Mr Kelly claimed that the police force had gone “behind Celtic’s back” when they notified European football bodies of alleged pro-IRA chants at a recent football match.
Speaking on STV’s Scotland Tonight Mr Kelly insisted that the chants were examples of “political expression” which he claimed was not a criminal offence and said: “I defend their right to sing them”.
The former Labour councillor also attacked the Scottish government’s plan to bring in legislation to tackle sectarianism in football describing it as an attack on free speech.
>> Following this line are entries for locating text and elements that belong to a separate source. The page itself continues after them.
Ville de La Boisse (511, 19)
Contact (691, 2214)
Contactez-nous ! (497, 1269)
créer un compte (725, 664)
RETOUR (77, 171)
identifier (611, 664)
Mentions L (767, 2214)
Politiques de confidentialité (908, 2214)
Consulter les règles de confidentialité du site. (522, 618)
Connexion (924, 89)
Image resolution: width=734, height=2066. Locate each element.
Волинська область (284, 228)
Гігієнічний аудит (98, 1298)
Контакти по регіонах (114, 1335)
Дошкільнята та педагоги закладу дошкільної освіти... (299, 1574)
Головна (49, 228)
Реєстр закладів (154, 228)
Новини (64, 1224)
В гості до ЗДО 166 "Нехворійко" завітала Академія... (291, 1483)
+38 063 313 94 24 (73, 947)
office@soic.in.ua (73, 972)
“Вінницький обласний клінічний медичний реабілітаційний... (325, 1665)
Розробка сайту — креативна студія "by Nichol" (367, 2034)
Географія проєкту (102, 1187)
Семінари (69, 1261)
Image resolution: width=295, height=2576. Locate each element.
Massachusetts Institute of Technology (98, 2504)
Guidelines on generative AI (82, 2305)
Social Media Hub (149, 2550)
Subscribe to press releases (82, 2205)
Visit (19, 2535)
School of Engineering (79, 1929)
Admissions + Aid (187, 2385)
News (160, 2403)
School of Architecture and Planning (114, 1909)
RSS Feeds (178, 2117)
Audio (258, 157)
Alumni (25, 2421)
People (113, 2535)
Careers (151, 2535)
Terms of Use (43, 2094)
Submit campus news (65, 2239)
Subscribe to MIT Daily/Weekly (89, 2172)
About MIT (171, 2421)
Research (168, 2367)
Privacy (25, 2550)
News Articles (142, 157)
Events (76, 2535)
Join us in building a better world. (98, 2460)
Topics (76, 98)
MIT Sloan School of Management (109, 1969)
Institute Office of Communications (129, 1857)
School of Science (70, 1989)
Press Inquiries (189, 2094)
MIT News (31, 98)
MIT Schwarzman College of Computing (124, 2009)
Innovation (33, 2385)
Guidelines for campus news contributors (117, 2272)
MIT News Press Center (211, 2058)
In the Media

He claimed that police chiefs had spoken to Labour MSPs and assured them that their original complaint, which led to last season’s summit, was only about domestic violence following Old Firm ties.
He also argued that fans on both sides of the football divide should be allowed to sing their songs saying: “people have the right to be offensive if they want to be”.
He argued that the best way to deal with such fans would be to ask them to leave the ground.
Mr Kelly insisted that last season’s troubles around football that witnessed Celtic manager Neil Lennon attacked at a game and parcel bombs being sent to his, and other prominent fans, addresses was only a “minor series of incidents”.
Mr Kelly also compared the IRA chanting to songs like Flower of Scotland and Killicrankie and claimed that they were just as offensive to many people.